Drawing Hawkman as a very talented teenager in the 1940s was Kubert’s first landmark, but this story concerns Hawkman and Hawkgirl’s updated 1960s counterparts, Thanagarian aliens arriving on Earth for the first time. It’s a clever ecological fable. Kubert also both writes and draws ‘Spit’, the maudlin experiences of a child at sea in the 1800s, most drawn in roughs, as if storyboards, but Kubert’s rough art is the equal of many artists’ complete product. When he moves to full art for the final instalment’s whaling sequences, the results are memorable. The standout feature is ‘The Redeemer’, a story announced and promoted in 1983, but never published then. It’s obviously a project close to Kubert’s heart, and has the spiritual side so often part of his work. The premise is a hero called the Redeemer gaining more and more experience through the centuries as he’s reincarnated. It enables Kubert to set each story in a different time, incorporate some DC characters he’s had a hand in, and the art is sumptuous.
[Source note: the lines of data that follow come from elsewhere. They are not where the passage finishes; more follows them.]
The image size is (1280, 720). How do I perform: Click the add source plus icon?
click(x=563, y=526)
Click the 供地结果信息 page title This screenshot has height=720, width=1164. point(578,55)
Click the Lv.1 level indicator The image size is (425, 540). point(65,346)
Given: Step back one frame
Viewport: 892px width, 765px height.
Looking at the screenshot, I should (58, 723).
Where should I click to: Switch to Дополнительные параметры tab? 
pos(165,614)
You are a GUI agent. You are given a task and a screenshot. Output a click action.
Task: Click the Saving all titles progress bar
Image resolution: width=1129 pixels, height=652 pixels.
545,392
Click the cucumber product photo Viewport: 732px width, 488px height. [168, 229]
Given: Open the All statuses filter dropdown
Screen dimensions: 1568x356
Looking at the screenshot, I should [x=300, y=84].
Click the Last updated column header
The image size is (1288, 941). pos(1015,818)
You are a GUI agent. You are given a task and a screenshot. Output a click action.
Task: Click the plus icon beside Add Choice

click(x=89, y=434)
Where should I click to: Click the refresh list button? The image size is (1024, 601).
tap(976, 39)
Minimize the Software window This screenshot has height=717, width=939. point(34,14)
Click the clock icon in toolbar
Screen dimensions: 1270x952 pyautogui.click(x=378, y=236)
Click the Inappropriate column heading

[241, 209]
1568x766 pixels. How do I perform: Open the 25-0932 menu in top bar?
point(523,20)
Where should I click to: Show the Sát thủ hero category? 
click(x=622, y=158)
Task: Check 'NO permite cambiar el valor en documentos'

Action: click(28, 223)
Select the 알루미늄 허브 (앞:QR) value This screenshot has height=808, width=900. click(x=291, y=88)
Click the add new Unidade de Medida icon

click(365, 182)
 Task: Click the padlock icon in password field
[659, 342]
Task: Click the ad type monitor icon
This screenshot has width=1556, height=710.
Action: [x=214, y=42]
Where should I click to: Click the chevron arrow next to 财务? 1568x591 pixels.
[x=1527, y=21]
Two stories aren’t produced by Kubert, but look back on features he edited. They couldn’t provide a greater contrast. Sam Glanzman’s U.S.S. Stevens stories are personal memoirs of his naval service during World War II, respectful recollections of people he served with, even the comedy moments tinged with a wistful feeling. They’re drawn with feeling and a very precise attention to detail, Glanzman at 85 having lost none of his artistic skill, and the sample art is from an episode where he looks back on his Virginia youth. Brian Buniak is responsible for reviving an old DC feature ‘Angel and the Ape’, a knockabout comedy about a detective agency partnership between a glamorous woman and a gorilla. With CGI now so advanced, the concept suddenly seems ripe for a TV series. Buniak supplies Mad-style cartooning busy with background visual gags and verbal dexterity, but it’s too manic with no down time.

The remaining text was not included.